The myths descend down from Mount Kailash to the shores of Lake Mansarovar. It is said that Maharaja Mandhata has discovered the Lake. The legend goes: Mandhata had done penance on the shores of Mansarovar at the foot of the magnificent mountains named after him. According to the legend, there was a big mansion down below on its bottom.
It is said to be the abode of the king of Nags – the serpent gods – and in the middle of the arc like surface of the lake once upon there stood a huge tree. Its fruits fell into the lake with the sound ‘Jam’; thus, the surrounding region came to be known as “Jambu-ling” or “Jambu-Dvipa” in the Hindu Puranas.
In some Pali and Sanskrit Buddhist works, Mansarovar is described as Anotatta or Anavatapta – the lake without heat and trouble. Buddhists believe that in its centre there is a tree, which bears fruits of celestial medicinal properties that may cure all known physical as well as mental ailments.
The human ideal of mount Meru rising from the descent of the seventh hell and rising to perforate through the loftiest of the heavens – the great mountain at the centre of the universe itself – comes to rest at Kailash.
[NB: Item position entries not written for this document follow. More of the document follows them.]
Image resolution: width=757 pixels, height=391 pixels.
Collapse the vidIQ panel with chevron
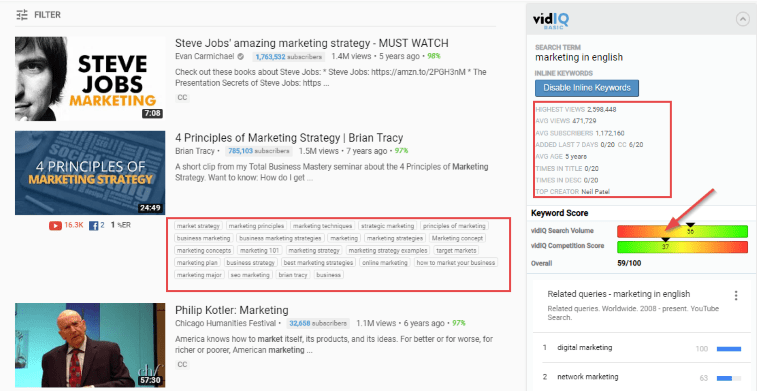click(742, 19)
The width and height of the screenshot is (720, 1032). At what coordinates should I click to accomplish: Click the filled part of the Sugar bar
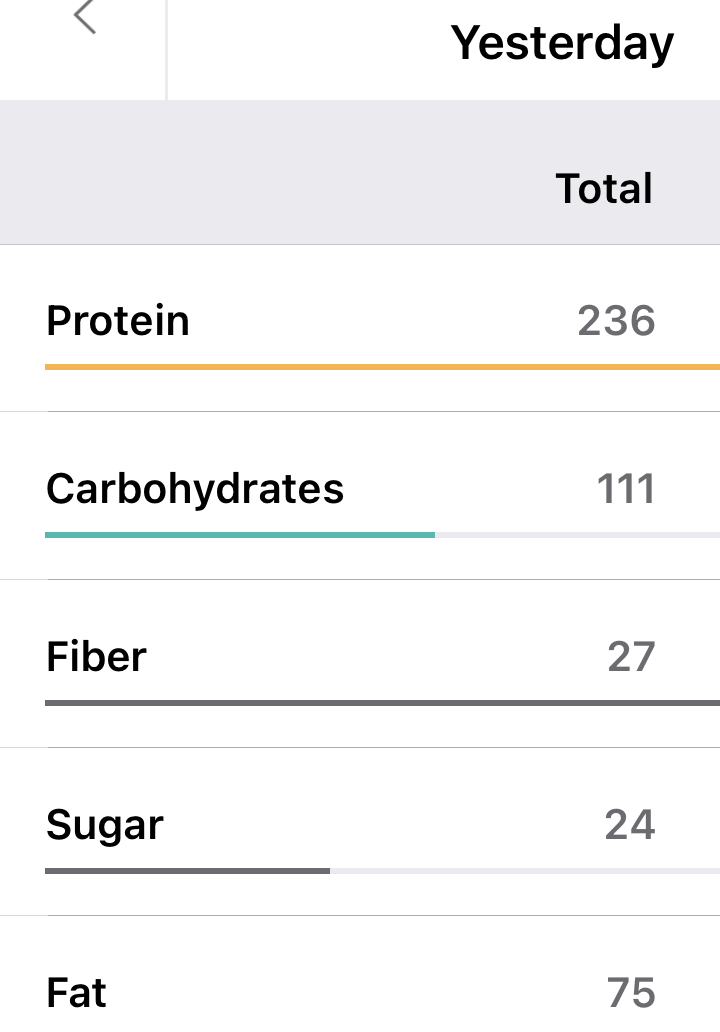coord(187,871)
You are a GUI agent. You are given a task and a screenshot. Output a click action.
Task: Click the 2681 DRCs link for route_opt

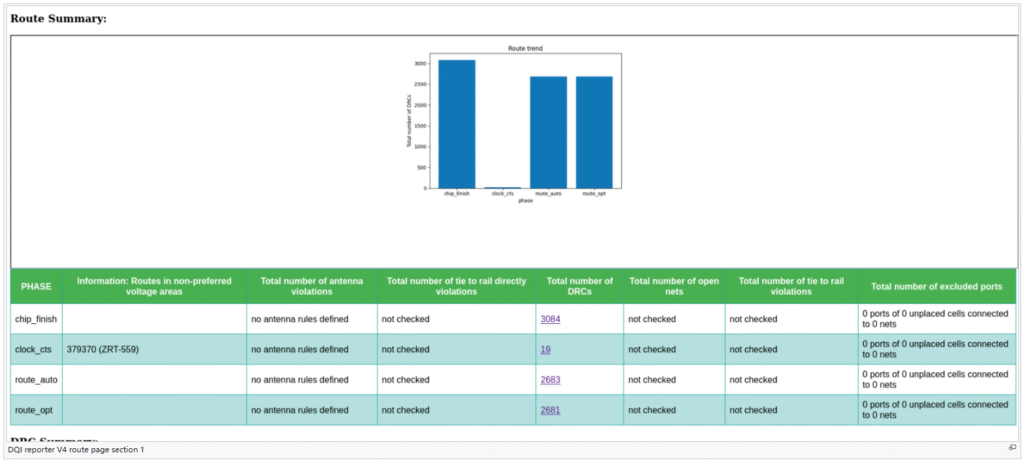(x=550, y=410)
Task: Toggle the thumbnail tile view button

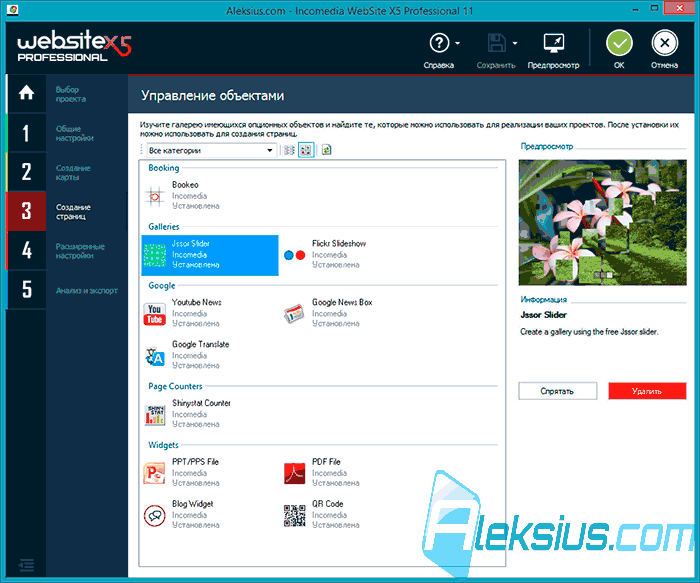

The Skanda Purana therefore acknowledges, “There are no mountains like the Himalayas, for in them are Kailash and Mansarovar”.
One myths goes that at the core of the Jambu, the landmass surrounding Lake Mansarovar, stood the glorious mountain of Meru with four colours and faces: white like a Brahmin, the priest, on its eastern surface; yellow like a Vaisya, the merchant, on the south; red like a Kshatriya, the warrior, on the north; black on its western side like a Shudra, the menial.
Today it stands as Mount Kailash: a rock pyramid 22,028 feet high. It embodies the age old concept of the ‘navel of the earth’, the ‘world pillar’, the ‘first of the mountains’, the ‘still point in the turning world’, ‘rooted in the seventh hell, piercing through to the highest heaven’. Consequently, the religious importance of Mount Kailash and its immediate hinterland of Lake Mansarovar is multifaceted. The region is
venerated by all religions and ages in diferent ways. All the myths and legends surrounding the region at least prove one thing: the essential unity of all the religions.